Le ministre chargé du Pouvoir d’achat, Serge Papin, s’est montré plus offensif, affirmant que le Premier ministre faisait du « prix de l’énergie une priorité » et estimant souhaitable une réduction d’environ 10 %. « J’y suis favorable (…) Il faut qu’il y ait un pourcentage (de baisse) significatif », a-t-il déclaré.
Un objectif soutenu également par la porte-parole du gouvernement, Maud Bregeon, pour qui cette démarche doit permettre « que les Français payent un peu moins cher », dans un cadre global en cours de construction.
Derrière cette volonté politique se dessine un raisonnement stratégique : la France veut accélérer l’électrification de son économie (véhicules électriques, pompes à chaleur, industrie bas carbone) mais la fiscalité actuelle freine cet élan.
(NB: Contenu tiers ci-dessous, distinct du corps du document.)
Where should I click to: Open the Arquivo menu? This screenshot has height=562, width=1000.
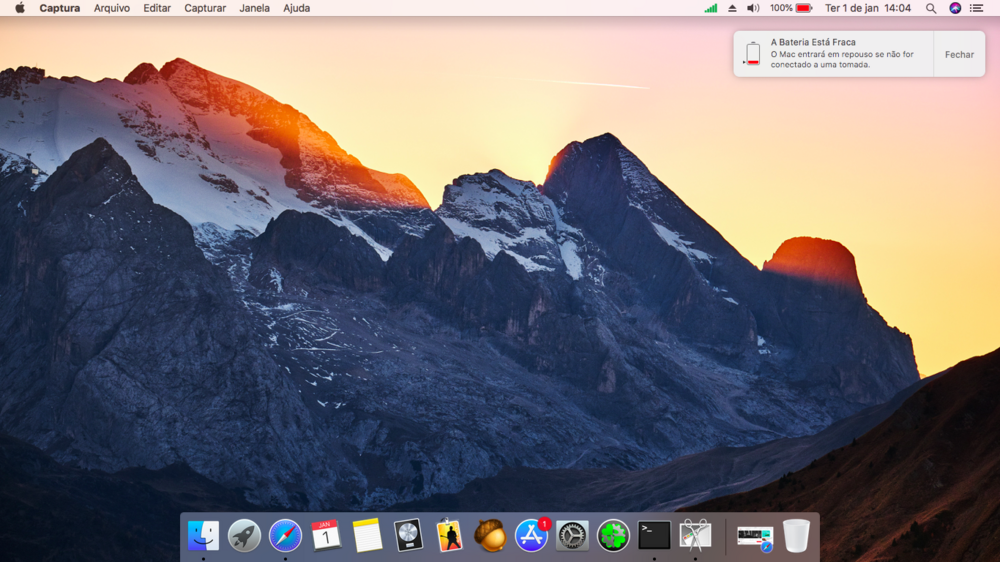(x=111, y=8)
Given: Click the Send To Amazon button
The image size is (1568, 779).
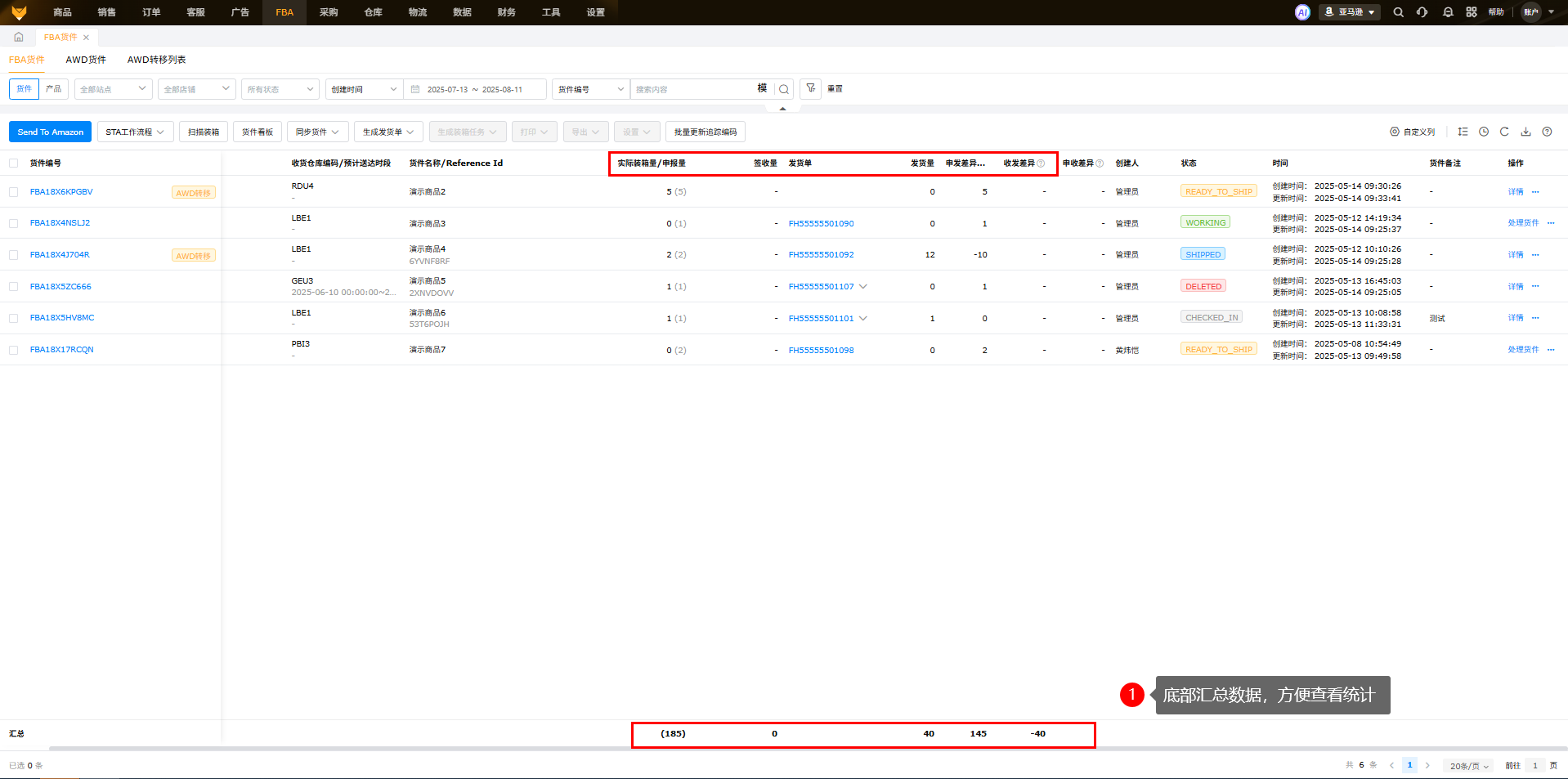Looking at the screenshot, I should pyautogui.click(x=50, y=132).
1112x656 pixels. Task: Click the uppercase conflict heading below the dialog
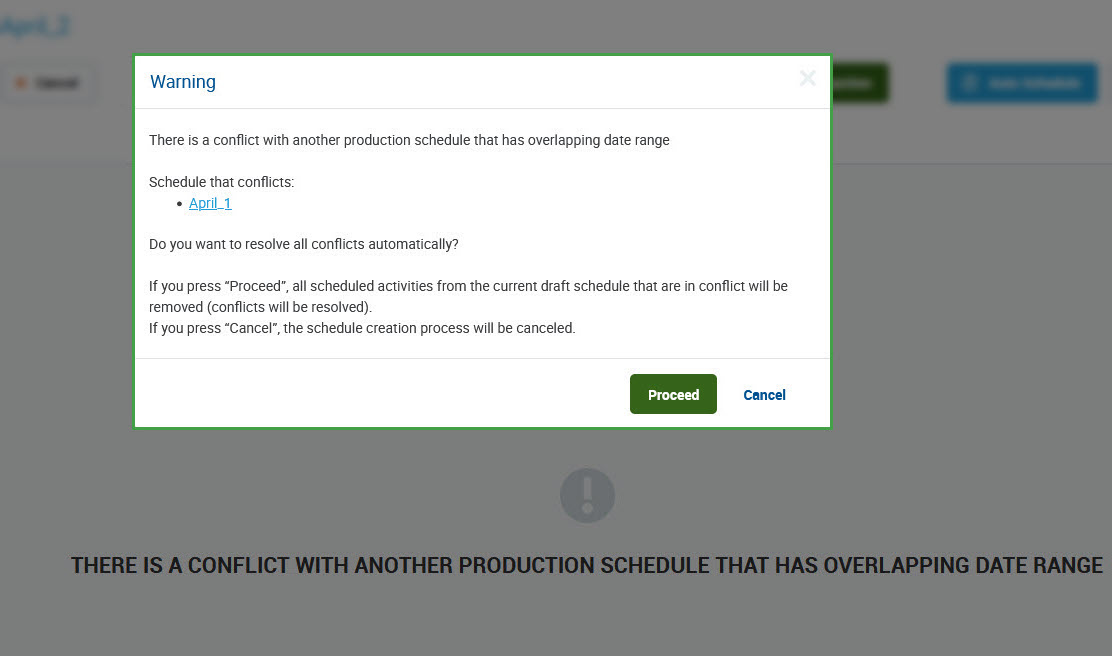coord(586,565)
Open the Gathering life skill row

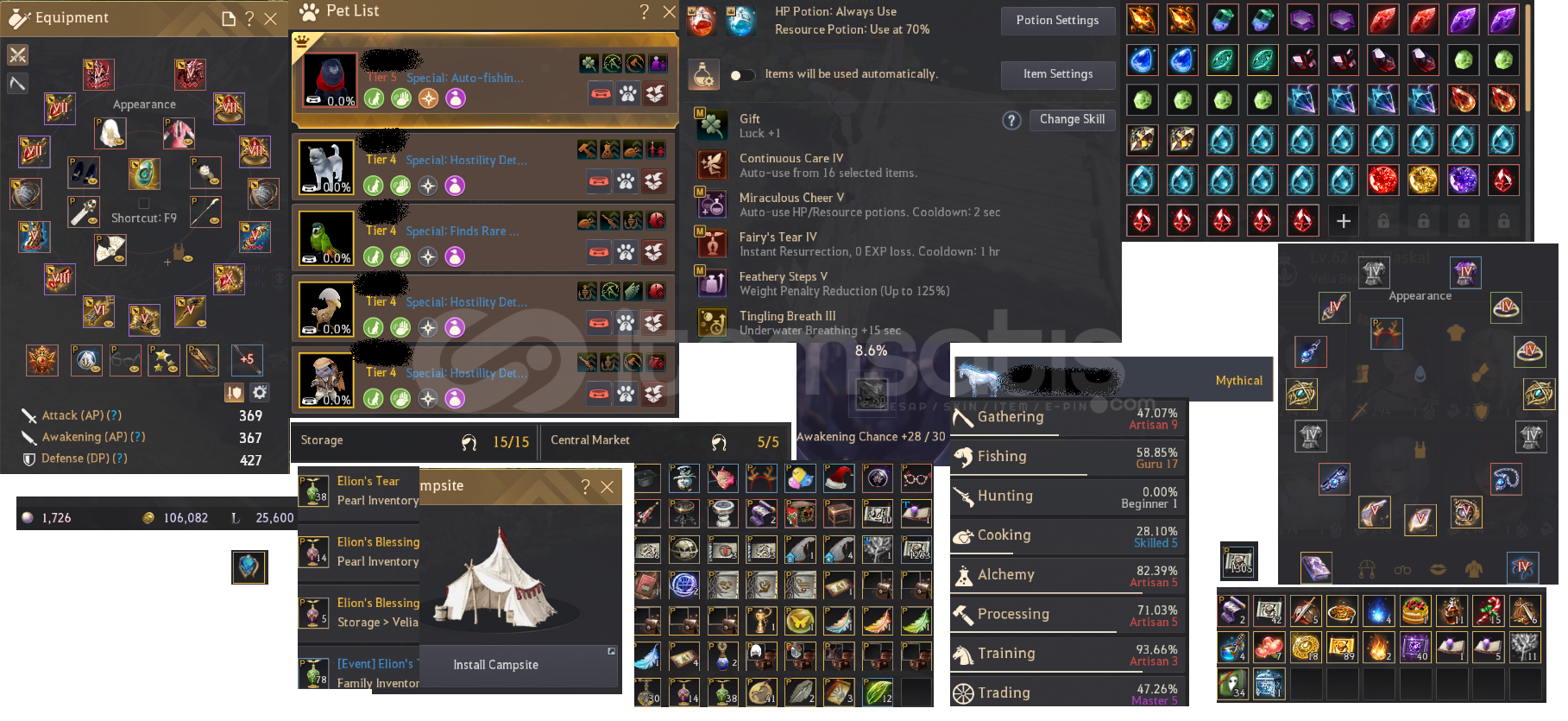point(1068,418)
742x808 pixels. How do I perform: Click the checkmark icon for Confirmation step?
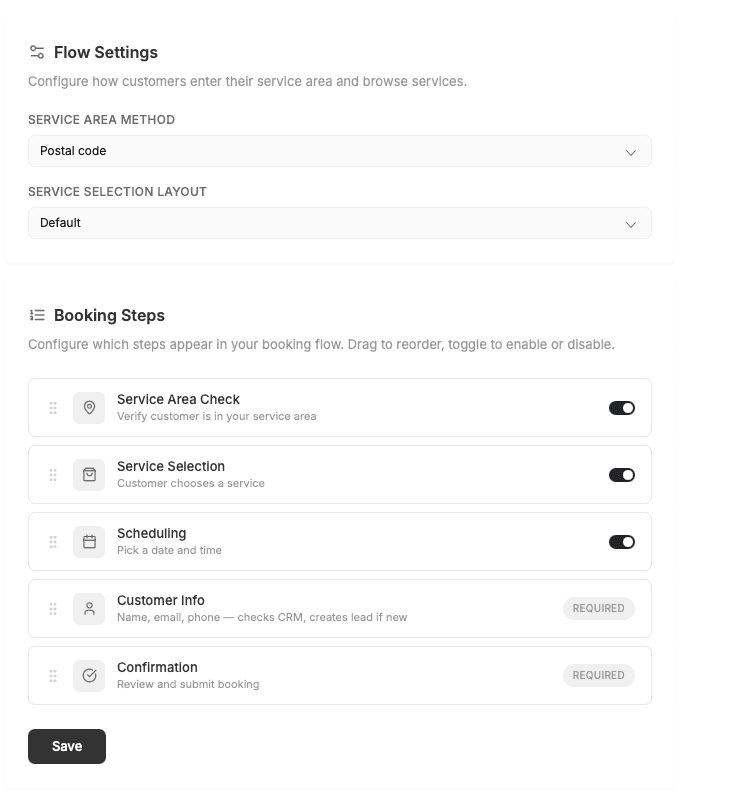tap(89, 675)
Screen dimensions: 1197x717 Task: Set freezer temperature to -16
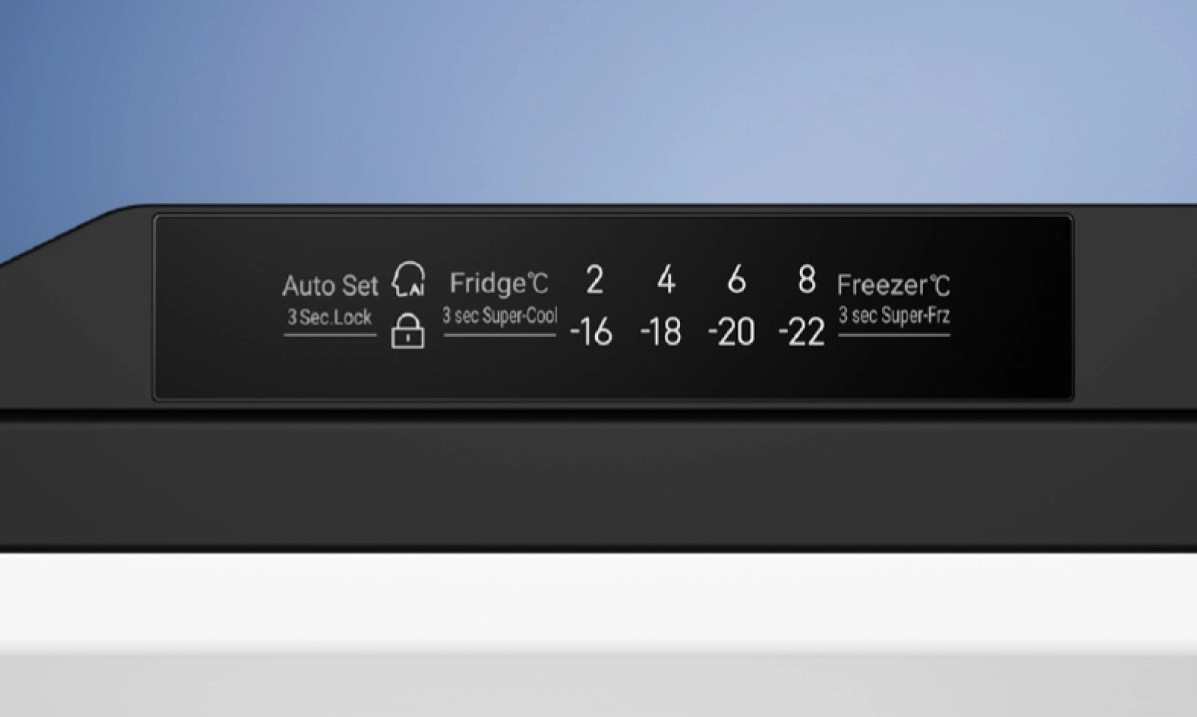[592, 332]
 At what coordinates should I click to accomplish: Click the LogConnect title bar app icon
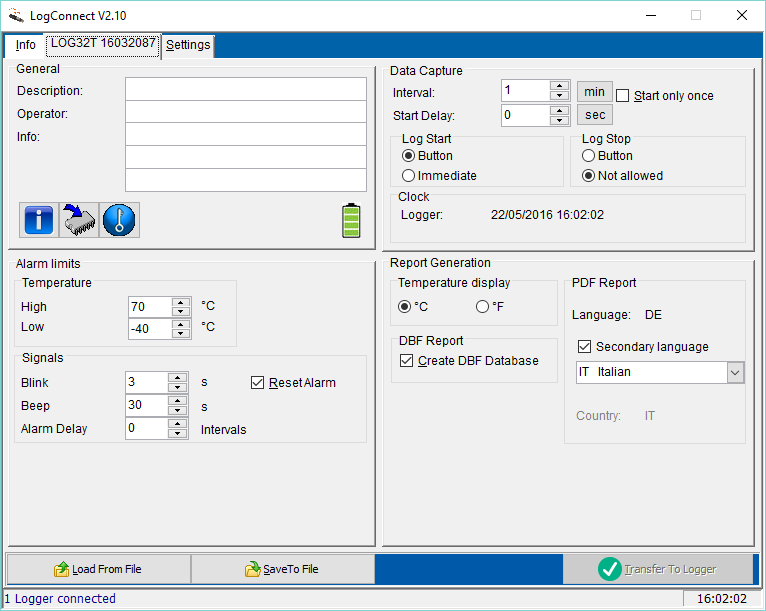click(17, 15)
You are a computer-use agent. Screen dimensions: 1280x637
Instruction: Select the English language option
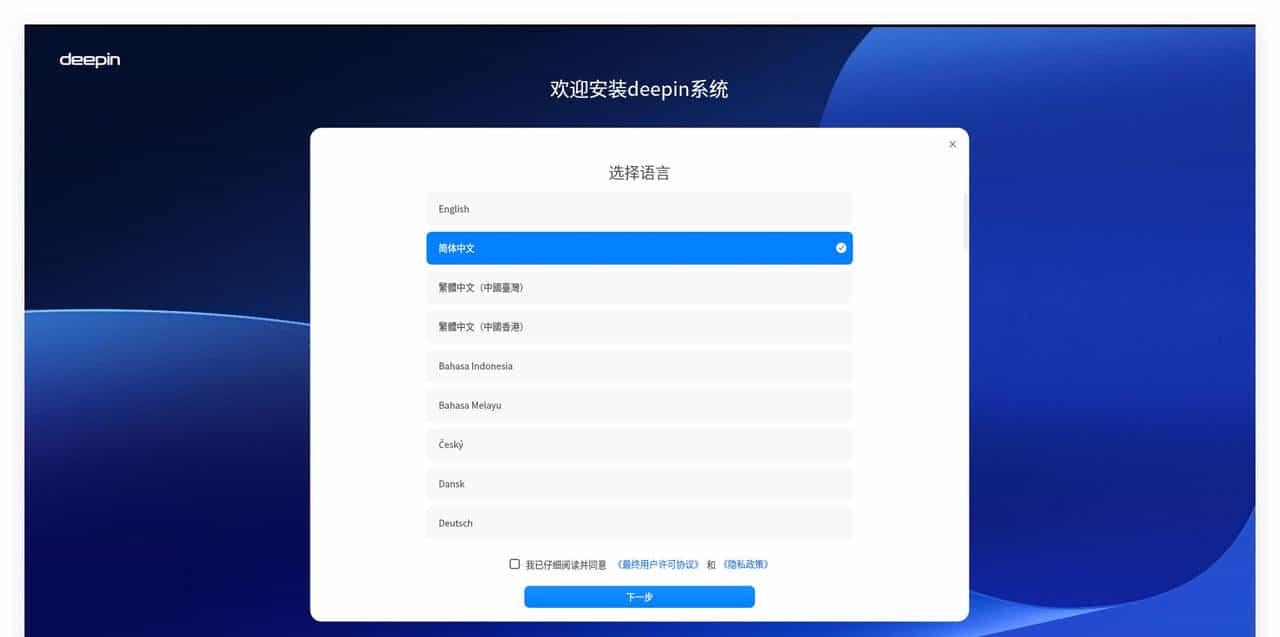639,209
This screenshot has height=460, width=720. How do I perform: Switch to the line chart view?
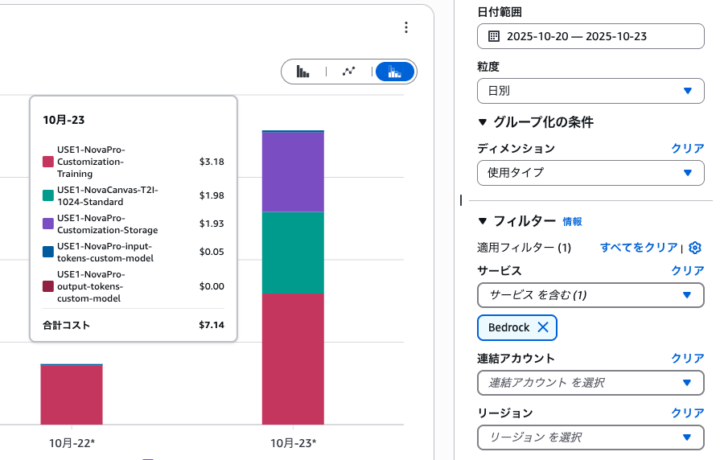pyautogui.click(x=349, y=72)
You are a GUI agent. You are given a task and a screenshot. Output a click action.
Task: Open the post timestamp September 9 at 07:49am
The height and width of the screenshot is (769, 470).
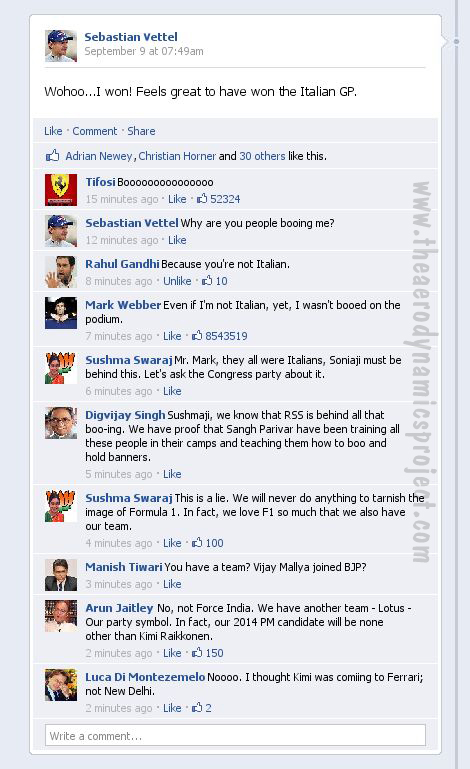144,51
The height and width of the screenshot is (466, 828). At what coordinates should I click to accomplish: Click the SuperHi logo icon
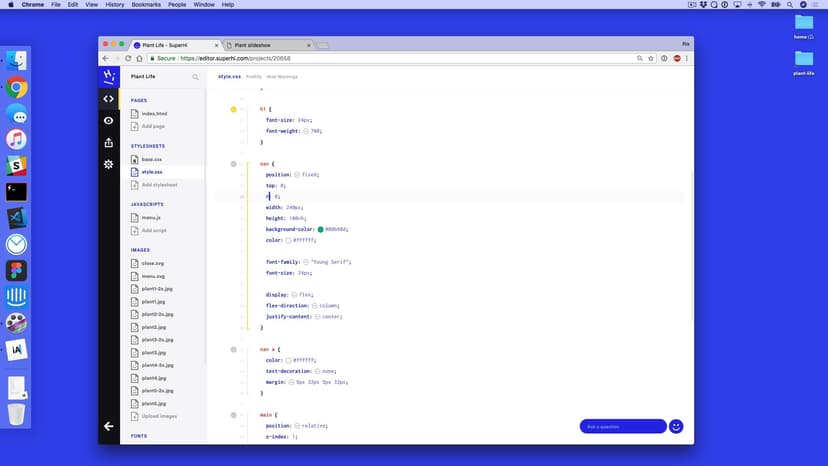pos(109,76)
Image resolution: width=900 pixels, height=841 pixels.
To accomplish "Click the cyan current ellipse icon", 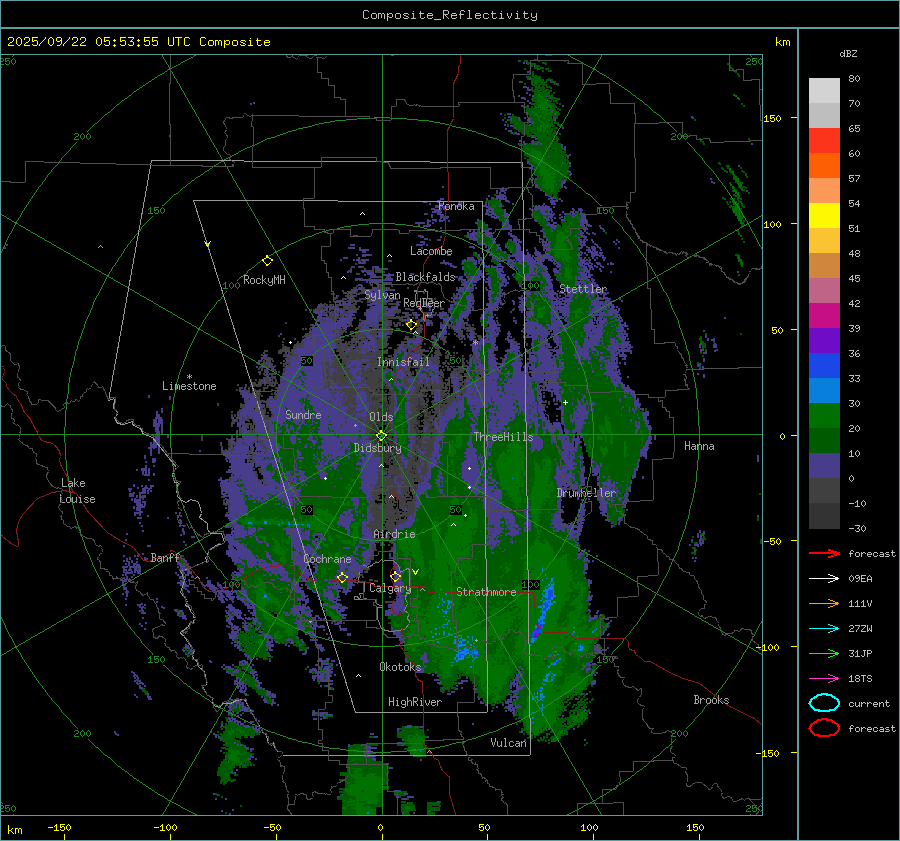I will click(824, 703).
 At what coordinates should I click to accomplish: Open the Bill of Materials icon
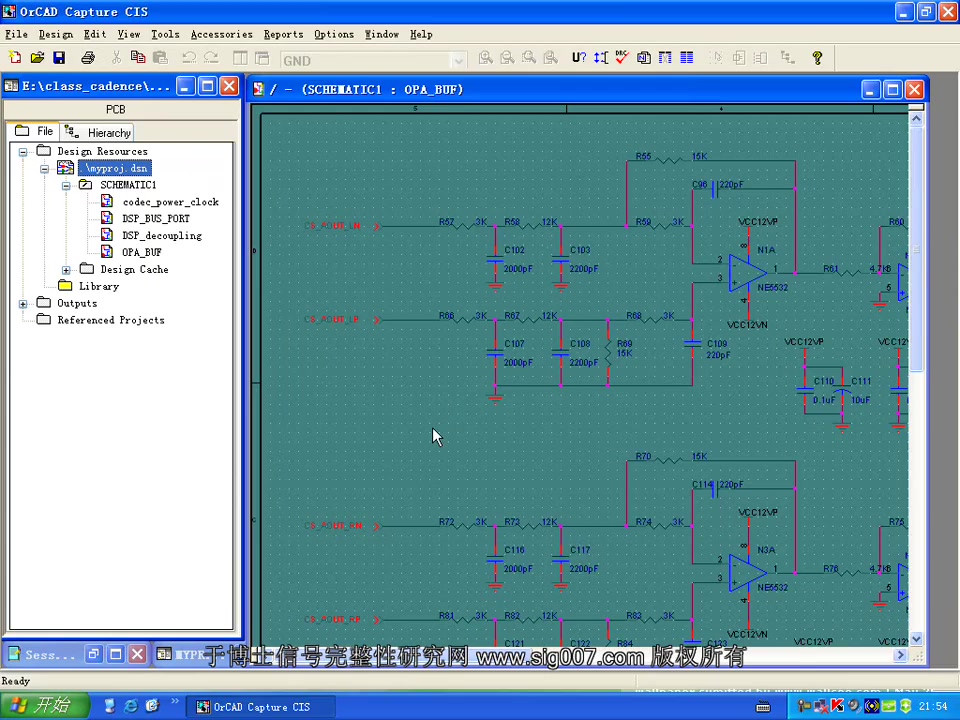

Comme le souligne l’économiste Nicolas Goldberg, « l’électricité est un nid à taxes », rappelant que « sur un euro payé, il y a 30 centimes de taxe ». Il estime que la hausse de 2024 sur ces mêmes taxes fut « une bêtise » envoyant un « signal politique terrible ».
Le paradoxe est d’autant plus visible que la France bénéficie d’une électricité structurellement moins chère que ses voisins : « on est à 90 euros du mégawatt en Allemagne contre 50 euros du mégawatt chez nous », souligne le consultant. Une compétitivité qui pourrait être davantage valorisée par un allégement fiscal.
Au-delà des taxes, certains experts, dont Yves Marignac, appellent à réorienter une partie des investissements vers les énergies renouvelables, qui seraient « beaucoup plus compétitives » et capables de fournir de nouvelles capacités « à plus court terme » que les futurs réacteurs nucléaires, dont la construction pèsera « pendant 15 ans à la collectivité ».
Matignon promet un « grand plan écologique de décarbonation de l’électricité et de l’énergie », mêlant pouvoir d’achat, souveraineté et transformation industrielle. Les mesures définitives, attendues avant Noël, devraient être intégrées dans les débats budgétaires encore très incertains au Parlement.